A nurse in full PPE inside the Nasrec quarantine / isolation site in Nasrec, 3 July 2020. Picture: Neil McCartney
Lobby group AfriForum has withdrawn its High Court application dealing with the repatriation of South Africans and the quality of quarantine facilities.
AfriForum had approached the North Gauteng High Court in Pretoria to force government to improve the quality of quarantine sites which house South Africans returning from abroad, who are compelled to stay in state-run facilities for a minimum of 14 days.
Among the complaints AfriForum said they had been receiving from people in the facilities, was lack of medical care, medication, poor quality food, as well as unhygienic conditions.
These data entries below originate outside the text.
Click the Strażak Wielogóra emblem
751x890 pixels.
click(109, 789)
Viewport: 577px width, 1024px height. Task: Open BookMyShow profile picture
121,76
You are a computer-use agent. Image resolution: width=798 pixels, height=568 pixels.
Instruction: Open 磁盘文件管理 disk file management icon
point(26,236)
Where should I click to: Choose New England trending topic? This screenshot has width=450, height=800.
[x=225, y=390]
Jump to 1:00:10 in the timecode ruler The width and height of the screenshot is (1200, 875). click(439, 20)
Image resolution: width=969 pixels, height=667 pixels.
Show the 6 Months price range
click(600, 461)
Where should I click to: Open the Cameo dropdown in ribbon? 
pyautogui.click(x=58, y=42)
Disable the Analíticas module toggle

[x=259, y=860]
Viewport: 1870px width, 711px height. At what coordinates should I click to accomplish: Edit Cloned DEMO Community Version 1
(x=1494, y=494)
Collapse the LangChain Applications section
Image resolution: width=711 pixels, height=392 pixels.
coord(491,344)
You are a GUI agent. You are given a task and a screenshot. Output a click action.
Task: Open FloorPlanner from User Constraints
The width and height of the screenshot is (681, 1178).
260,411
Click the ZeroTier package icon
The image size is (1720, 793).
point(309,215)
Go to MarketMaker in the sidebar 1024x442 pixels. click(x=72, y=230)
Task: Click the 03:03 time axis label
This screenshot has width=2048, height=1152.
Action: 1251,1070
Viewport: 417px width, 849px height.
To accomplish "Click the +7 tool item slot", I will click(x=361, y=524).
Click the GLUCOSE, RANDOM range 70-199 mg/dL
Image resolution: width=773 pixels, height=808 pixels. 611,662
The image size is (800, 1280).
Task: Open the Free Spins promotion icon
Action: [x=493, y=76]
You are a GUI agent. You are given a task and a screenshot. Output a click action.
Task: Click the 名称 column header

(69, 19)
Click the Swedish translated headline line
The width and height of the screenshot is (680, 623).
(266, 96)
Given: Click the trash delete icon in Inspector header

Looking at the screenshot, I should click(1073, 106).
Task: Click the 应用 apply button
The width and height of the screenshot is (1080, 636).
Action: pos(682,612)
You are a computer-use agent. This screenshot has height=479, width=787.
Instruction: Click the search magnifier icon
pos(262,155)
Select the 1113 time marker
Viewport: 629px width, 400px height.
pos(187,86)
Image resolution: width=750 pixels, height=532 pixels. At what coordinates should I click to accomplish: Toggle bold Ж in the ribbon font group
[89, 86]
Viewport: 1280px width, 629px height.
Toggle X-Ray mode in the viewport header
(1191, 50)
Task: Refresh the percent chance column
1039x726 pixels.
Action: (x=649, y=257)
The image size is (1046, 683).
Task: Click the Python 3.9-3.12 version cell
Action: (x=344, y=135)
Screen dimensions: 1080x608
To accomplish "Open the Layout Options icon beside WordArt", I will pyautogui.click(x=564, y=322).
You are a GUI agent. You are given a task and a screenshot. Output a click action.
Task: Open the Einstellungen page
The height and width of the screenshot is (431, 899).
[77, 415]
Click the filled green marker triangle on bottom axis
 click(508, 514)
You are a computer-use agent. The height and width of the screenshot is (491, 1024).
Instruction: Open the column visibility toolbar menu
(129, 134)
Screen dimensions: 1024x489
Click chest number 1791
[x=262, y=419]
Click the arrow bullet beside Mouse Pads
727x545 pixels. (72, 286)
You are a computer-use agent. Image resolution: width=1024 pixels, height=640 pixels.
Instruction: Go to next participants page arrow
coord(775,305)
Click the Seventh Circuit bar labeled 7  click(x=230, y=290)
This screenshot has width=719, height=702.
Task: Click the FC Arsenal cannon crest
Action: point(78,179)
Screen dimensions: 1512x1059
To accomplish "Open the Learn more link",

The court had rejected the group’s application for amendments to its initial application.
According to Alana Bailey, head of cultural affairs at AfriForum, continuing with the case would have been an “academic exercise”, and thus they decided to withdraw the application. The organisation will consider launching a new bid based on the latest quarantine regulations.
Bailey said it was not clear when they would bring a possible new application.
“Meanwhile, AfriForum’s legal team still assists where individuals experience serious problems at quarantine facilities. Enquires are welcome,” she said.
In June, the High Court ordered that any person who had tested positive for Covid-19 cannot be forced to be quarantined or isolated at a state facility if they were able to successfully self-quarantine. This followed an agreement between AfriForum and the ministers of health and cooperative governance and traditional affairs, Zweli Mkhize and Nkosazana Dlamini-Zuma, News24 reported earlier.
AfriForum had originally brought the urgent application to challenge the legality of the regulations under lockdown alert level 4, which stated that no person who had tested positive for Covid-19, or was suspected of having contracted the virus or had been in contact with a carrier, may refuse to be admitted to a health establishment or quarantine or isolation facility.